Lithuania has a long history of kicking a lot of ass in basketball, it’s just that that history is either pre-WWII (Euro champs in 37 and 39) or hidden under the giant red blanket of the USSR. In 1988, it was especially grating to see names like Sabonis, Marčiulionis, and Kurtinaitis (who combined for 60 of the 83 Soviet points in their semi-final 83:76 defeat of the US, led in Seoul by David Robinson and Dan Majerle) stitched on red uniforms, but I still rooted for the Soviets. Part of the wide-spread effort to try and raise the profile of the USSR’s occupation of Lithuania involved trying to get Lithuanian players into the NBA—and it would eventually work, with Marčiulionis playing in Golden State and an older, slower Sabas playing in Portland. Neither player made quite the splash we’d hoped (especially as Portland sat on its rights to Sabas for years, letting him establish European prominence playing in Spain), but the wheels were in motion.

After Lithuania declared its independence in 1990 and fought it out for the rest of that year and into 1991, a lot of the little “firsts” (not really such, as Lithuania had been, in effect, “independent” for some 581 total years since coalescing around 1236, though we could argue that these were significant firsts in the imagined community of Lithuanians) carried a whole lot of value; the photo of the Lithuanian flag’s being raised among the member nations of the UN, for example, was the cover photo for a Franciscan calendar I had at that time. And, of course, we all looked eagerly to the chance for the likes of Sabas, Marčiulionis, and Kurtinaitis to finally go for Olympic gold in Barcelona under the Lithuanian tricolour. The situation got even more interesting when Marčiulionis parlayed friendships with the Grateful Dead into some sort of sponsorship deal (the details of which I never understood) that linked the Steal Your Face and tie-dye to the Lithuanian basketball team—something that continued at least into 1996, and perhaps beyond. This year, Nike is providing Lithuania’s shirts.

But the connection, not unlike what happened with the Jamaican bobsledders, created quite a bit of buzz around the team, which then made the subsequent bronze medal look like a fluke. Yet any Lithuanian in the US would have calmly told you that, depending on the draw, the bronze was a gimme (even after the loss to the CIS). I distinctly remember thinking that, come knockout round, only the US could beat the Lithuanians, which was how it played out. The team didn’t need a gimmick to vault it to Olympic hardware, but it looked that way.
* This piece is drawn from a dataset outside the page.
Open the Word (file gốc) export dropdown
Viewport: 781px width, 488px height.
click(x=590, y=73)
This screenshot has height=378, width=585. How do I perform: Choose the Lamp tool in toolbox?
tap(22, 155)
In any case, because of the timing of history, basketball is something that the expatriate/exile/emmigrant community takes very seriously. It’s one of the main things that have crystal clear pre-/post-1990 splits (the uniforms are differently colored), yet also manages to somehow present Lithuania as a little mouse that roared. The successes of the team in the Olympics or the European championship give the diaspora community a touchstone of pride. Every Lithuanian-American born during the 70s probably has had at one point at least one iteration of the tie-dye Lithuanian shirt. We get together to watch matches. We cheer for the guy with the laughably long last name during the NCAA tournament. Through their successes, we see the profile of the nation rising. What, precisely, the goal of this is is rather unclear (though I did fantasise about a Vilnius Olympiad last night), but it still exists.
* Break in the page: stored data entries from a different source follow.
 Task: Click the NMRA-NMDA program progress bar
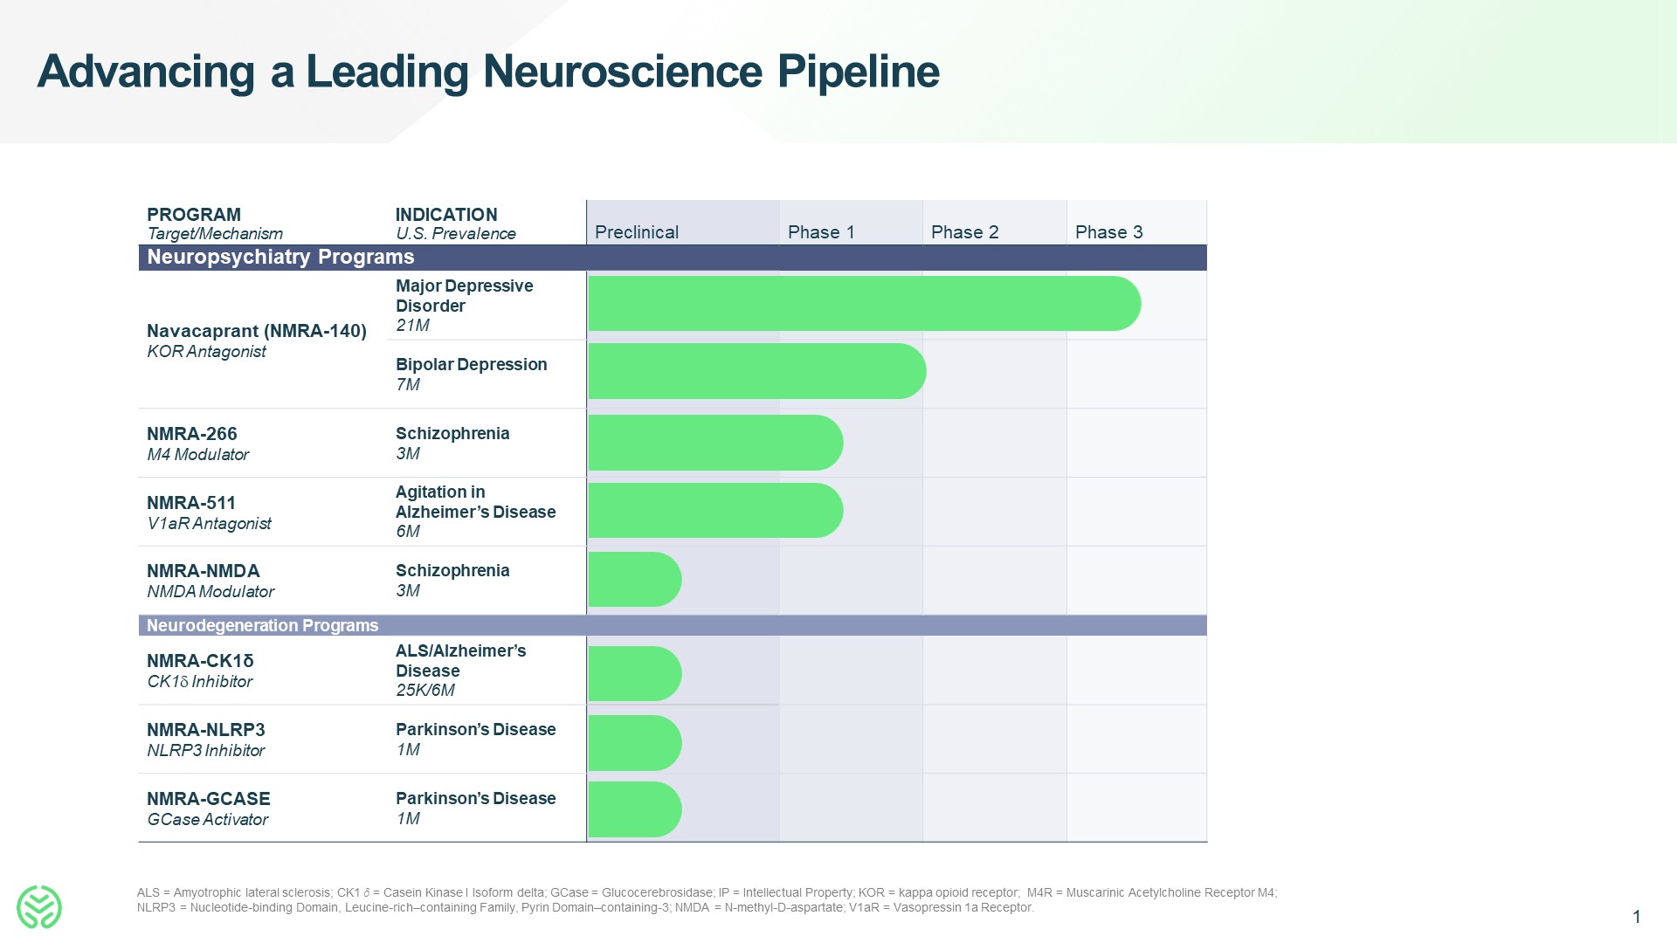pos(634,579)
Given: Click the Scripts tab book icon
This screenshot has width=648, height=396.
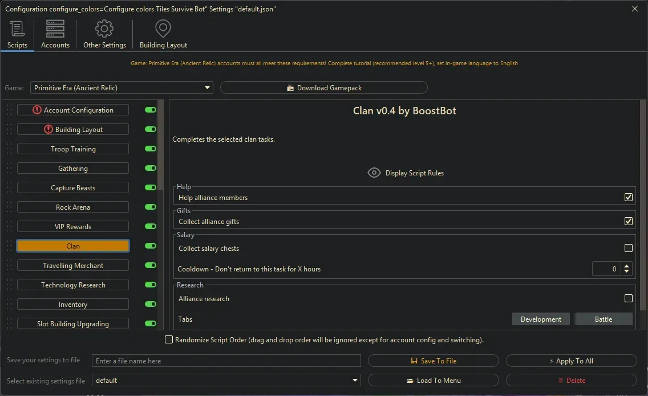Looking at the screenshot, I should [17, 27].
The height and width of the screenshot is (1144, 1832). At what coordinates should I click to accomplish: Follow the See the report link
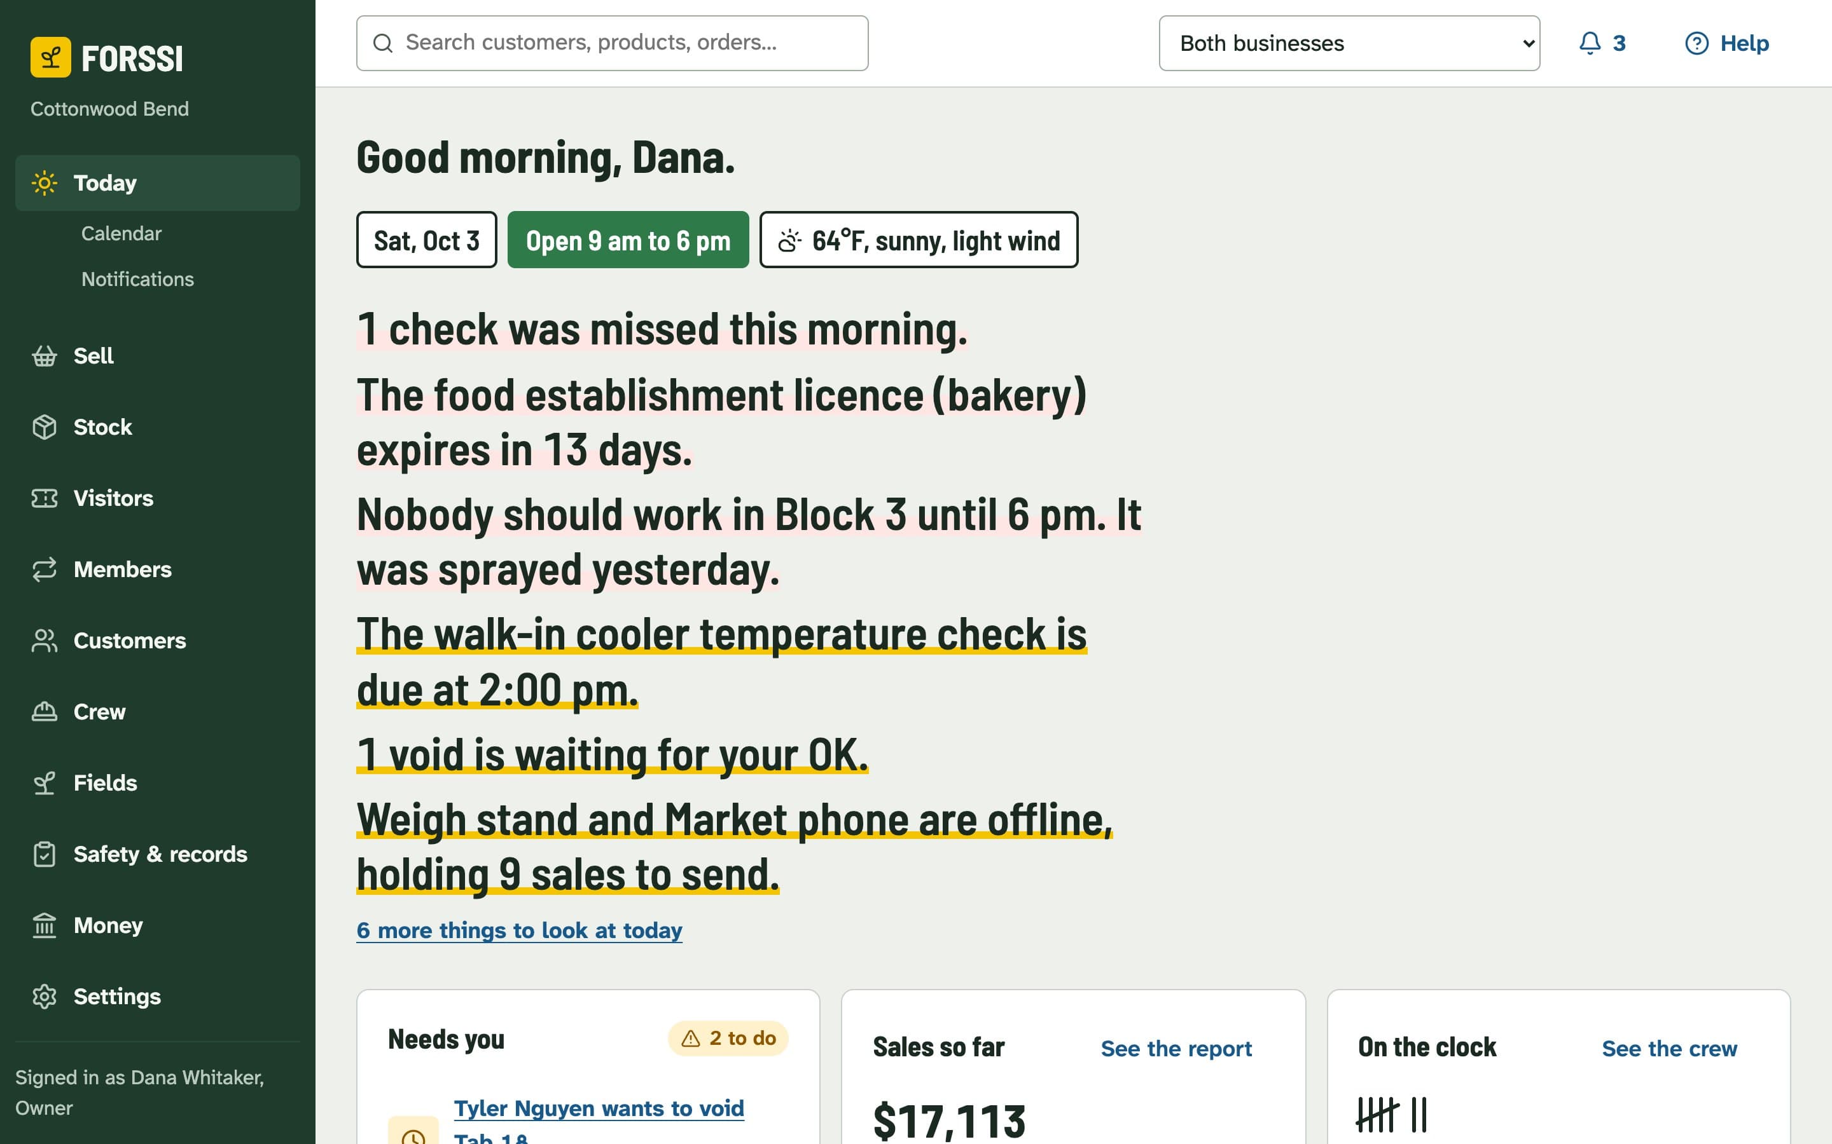pyautogui.click(x=1176, y=1049)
This sort of interaction is not particularly special or at all unique to Lithuanians—I can only imagine how proud the people on Halsted and Jackson must be for these two weeks as their native land hosts what, so far, has been a pretty successful and interesting games. Just as the Greek community rallied around a legitimately terrible movie a few years ago just because it raised the profile of the ethnicity, so do Lithuanians rally around their basketball. It’s all the same feeling, but, again, it’s all still unclear what the payoff is.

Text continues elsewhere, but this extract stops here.